For The Most Beautiful

by Emily Hauser

This review first appeared on the Historical Novel Society’s review pages.

Think of the tale of Troy. What names can you remember? Active men; Achilles. Paris. Passive women – Helen, only remembered for being beautiful; Cassandra being laughed at for her unbelievable prophesies. In “For The Most Beautiful”, Emily Hauser has told the story of two unlikely heroes, women whose voices have been lost. Krisayis, daughter of the Trojans’ High Priest, and Briseis, princess of Pedasus, start off near the top of the hierarchy, but both are enslaved by the Greeks. Their struggles in the face of that disaster, and the need to preserve the essence of Troy, form the core of the book. Looking down from the clouds is the panoply of gods – with their own desires and agendas, and with two of the female gods NOT chosen as “most beautiful”…

If I hadn’t been reading a review copy, I might have abandoned it.

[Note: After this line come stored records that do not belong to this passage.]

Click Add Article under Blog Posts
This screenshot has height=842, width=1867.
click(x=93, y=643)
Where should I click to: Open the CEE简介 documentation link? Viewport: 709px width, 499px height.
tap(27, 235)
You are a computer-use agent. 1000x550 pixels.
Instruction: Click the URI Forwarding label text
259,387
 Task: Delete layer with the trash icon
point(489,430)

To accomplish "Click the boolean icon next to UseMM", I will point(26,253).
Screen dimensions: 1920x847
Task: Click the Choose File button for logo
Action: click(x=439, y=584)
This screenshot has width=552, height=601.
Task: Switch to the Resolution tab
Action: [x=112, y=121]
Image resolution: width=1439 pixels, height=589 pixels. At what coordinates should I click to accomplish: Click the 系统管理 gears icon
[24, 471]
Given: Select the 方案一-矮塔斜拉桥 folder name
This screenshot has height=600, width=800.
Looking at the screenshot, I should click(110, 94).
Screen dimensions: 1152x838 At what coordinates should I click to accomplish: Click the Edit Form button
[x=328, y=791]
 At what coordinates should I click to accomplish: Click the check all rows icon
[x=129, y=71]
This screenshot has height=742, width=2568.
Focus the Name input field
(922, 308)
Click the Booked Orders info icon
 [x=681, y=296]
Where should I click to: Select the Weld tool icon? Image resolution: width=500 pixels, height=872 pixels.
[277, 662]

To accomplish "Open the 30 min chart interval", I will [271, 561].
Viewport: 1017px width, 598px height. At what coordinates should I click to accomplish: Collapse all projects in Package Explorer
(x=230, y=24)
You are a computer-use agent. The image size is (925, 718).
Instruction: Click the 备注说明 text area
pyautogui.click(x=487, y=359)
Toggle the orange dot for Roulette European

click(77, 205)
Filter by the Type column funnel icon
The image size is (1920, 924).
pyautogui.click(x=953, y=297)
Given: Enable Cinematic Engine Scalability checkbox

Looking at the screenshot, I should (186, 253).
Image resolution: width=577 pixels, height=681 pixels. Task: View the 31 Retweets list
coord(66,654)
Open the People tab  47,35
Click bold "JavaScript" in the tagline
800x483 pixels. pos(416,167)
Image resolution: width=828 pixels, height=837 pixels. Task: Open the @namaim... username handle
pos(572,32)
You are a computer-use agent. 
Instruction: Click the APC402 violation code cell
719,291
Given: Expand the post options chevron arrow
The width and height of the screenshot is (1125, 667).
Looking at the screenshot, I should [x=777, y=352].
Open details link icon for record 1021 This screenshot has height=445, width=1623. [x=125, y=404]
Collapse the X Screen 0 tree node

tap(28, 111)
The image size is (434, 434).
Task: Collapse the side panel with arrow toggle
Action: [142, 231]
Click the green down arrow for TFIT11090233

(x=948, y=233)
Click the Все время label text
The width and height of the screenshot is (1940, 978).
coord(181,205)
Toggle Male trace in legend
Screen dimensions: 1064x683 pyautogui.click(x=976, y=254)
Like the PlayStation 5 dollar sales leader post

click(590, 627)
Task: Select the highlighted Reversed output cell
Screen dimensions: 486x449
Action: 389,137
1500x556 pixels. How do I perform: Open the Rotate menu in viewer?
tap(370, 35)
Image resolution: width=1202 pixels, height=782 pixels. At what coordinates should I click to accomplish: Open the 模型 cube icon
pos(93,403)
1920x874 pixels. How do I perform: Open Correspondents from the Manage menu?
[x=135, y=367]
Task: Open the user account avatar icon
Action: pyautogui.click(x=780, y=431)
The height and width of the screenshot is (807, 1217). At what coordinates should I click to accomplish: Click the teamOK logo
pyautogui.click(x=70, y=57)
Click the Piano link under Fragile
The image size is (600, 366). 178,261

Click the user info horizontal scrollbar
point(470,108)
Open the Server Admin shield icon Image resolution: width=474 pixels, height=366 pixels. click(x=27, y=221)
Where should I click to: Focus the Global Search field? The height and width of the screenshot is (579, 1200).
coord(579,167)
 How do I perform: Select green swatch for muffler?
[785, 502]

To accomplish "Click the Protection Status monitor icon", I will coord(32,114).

The early vacuousness of its protagonists, and shallowness of the gods, really irritated me. But I persevered, and gradually grew to like, and then admire, the girls – very much. I got to the end of the book, and immediately read it again, this time appreciating the superb character arcs that Ms Hauser has drawn. The gods hadn’t changed, but then that is the nature of gods.

This is a fascinating picture of life in Bronze Age Troy, from the point of view of women at both the top and bottom of society. Ms Hauser’s knowledge of, and respect for, the period shines through. Read it twice. You won’t regret it.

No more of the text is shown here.